Prof. Dr. W. Graf Vitzthum Anfängerübung im öffentlichen Recht

Sommersemester 1997

Fall "Kunst in der Falle"

(Dr. A. Kämmerer)


Nachdem in den großen deutschen Auktionshäusern immer öfter Kunstgegenstände aus deutschen Sammlungen von ausländischen Museen und Kunstliebhabern ersteigert werden, während Bund und Länder aufgrund leerer Kassen nicht bis zum Schluß mitbieten können, befürchtet der Bund einen "Ausverkauf deutscher Kultur". Im Frühjahr 1990 wird ein (auf Art. 74 Nr. 5 GG gestütztes Bundes-) Gesetz zur Sicherung des Verbleibens deutscher Kunstgüter im Lande" erlassen, das dieser Entwicklung entgegenwirken soll. Nach den Bestimmungen dieses Gesetzes soll der Erwerb bestimmter Kunstgegenstände auf öffentlichen Kunstauktionen mit bis zu 25 % des Kaufpreises gefördert werden; dafür muß der Gegenstand "bis zum Ablauf des fünften Kalenderjahres seit dem Erwerb" in Deutschland verbleiben.
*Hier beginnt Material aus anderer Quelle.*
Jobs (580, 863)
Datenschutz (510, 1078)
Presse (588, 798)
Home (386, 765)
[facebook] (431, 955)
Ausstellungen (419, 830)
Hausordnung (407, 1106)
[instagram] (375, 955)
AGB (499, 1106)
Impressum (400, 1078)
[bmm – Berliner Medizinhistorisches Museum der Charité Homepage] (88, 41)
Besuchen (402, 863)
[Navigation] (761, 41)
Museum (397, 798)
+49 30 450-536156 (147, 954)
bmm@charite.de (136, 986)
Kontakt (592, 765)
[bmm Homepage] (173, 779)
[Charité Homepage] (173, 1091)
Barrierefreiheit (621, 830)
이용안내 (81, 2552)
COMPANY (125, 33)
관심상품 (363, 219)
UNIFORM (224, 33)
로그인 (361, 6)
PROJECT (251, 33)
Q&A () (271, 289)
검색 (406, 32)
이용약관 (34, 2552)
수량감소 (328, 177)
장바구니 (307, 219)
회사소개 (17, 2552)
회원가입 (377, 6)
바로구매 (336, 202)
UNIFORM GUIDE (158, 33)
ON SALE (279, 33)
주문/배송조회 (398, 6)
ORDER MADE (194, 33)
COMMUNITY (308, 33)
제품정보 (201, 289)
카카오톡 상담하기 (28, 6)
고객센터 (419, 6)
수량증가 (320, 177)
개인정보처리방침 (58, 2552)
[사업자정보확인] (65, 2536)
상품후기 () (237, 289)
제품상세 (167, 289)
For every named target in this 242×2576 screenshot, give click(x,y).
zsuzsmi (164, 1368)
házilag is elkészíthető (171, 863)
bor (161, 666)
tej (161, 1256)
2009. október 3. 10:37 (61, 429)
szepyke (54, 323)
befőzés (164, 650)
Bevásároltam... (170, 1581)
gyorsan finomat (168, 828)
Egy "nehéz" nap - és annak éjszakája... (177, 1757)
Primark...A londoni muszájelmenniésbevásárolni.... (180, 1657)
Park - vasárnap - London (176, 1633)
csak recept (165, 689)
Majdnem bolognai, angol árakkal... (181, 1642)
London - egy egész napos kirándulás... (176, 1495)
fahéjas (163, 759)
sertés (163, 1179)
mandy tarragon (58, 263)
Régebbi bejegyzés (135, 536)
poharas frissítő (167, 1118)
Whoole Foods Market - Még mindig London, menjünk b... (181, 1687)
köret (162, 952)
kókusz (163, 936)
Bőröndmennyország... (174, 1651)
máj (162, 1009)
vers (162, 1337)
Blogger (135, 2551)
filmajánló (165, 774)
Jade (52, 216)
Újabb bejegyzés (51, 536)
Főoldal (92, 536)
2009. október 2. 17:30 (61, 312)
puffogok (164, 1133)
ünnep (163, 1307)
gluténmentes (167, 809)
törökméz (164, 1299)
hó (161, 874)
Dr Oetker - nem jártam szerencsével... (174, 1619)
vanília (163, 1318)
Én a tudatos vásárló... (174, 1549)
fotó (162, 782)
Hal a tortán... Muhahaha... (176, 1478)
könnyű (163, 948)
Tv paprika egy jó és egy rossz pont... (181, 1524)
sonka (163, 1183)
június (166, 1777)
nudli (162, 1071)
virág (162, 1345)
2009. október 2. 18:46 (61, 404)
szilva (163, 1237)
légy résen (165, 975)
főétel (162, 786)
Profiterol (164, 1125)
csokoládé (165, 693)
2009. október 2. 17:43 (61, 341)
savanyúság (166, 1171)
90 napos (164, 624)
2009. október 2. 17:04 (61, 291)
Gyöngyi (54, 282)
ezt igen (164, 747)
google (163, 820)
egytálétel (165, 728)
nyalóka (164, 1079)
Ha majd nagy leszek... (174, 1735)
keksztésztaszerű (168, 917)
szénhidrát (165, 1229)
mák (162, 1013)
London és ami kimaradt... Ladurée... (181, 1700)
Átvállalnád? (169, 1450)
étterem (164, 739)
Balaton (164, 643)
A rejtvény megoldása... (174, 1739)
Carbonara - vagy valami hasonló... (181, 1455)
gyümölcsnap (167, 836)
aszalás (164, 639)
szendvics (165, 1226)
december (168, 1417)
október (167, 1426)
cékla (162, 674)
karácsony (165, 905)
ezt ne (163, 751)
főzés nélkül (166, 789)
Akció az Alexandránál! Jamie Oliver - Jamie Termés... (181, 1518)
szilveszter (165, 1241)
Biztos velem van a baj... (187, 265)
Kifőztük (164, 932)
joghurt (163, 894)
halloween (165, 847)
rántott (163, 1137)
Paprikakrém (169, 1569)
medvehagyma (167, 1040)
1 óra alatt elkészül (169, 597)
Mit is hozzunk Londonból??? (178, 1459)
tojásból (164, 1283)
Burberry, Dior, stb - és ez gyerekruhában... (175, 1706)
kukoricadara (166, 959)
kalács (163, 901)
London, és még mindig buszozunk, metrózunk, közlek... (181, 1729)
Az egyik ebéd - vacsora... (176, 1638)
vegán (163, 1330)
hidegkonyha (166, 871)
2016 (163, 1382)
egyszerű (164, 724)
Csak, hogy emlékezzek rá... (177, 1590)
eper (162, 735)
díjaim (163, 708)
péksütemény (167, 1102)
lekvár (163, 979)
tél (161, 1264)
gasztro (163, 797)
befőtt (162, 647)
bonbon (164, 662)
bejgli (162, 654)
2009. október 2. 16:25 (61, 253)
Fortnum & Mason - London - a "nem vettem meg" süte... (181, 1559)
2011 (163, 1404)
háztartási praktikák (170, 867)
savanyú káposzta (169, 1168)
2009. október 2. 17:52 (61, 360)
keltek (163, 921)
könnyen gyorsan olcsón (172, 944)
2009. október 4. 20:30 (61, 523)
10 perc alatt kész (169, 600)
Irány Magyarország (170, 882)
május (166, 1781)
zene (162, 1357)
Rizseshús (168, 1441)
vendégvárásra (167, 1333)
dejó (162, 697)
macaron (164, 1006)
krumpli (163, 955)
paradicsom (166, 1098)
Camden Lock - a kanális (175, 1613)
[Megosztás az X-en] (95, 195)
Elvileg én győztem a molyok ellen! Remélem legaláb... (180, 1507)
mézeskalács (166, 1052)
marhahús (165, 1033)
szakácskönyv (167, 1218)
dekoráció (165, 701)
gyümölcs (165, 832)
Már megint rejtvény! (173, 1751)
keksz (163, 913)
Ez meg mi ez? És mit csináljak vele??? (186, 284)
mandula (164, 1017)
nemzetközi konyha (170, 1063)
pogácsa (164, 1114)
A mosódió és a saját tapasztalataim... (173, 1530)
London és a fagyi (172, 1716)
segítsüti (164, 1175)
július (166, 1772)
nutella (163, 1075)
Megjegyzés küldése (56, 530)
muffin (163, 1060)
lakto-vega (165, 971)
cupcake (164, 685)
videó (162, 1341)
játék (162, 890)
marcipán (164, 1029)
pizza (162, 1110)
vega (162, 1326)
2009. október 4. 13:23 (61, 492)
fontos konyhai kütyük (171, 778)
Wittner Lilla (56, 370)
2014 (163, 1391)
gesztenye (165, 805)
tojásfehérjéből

Während dieser Zeit muß der Erwerber des Kunstgegenstandes - gleichsam als Ausgleich dafür, daß dieser nicht für eine staatliche Sammlung erworben werden konnte - diesen auf Verlangen mindestens einmal für eine bundesweite Kunstausstellung als temporäre Leihgabe zur Verfügung stellen, wofür das Gesetz noch Näheres bestimmt.

Der Kunsthändler B erwirbt auf deutschen Kunstauktionen Ende 1990 das Gemälde "Luther mit Bierhumpen" vom Lucas Cranach d.Ä. und Anfang 1992 das Bild "Komplettes Perplex" von Paul Klee. Der Bund fördert den Kauf der Bilder mit Zuschüssen in Höhe von 25 bzw. 15 % des Kaufpreises. Im März 1997 gerät B in finanzielle Schwierigkeiten und verhandelt deshalb über den Verkauf der beiden Bilder mit dem Sammler L aus Lugano, der an ihnen brennend interessiert ist.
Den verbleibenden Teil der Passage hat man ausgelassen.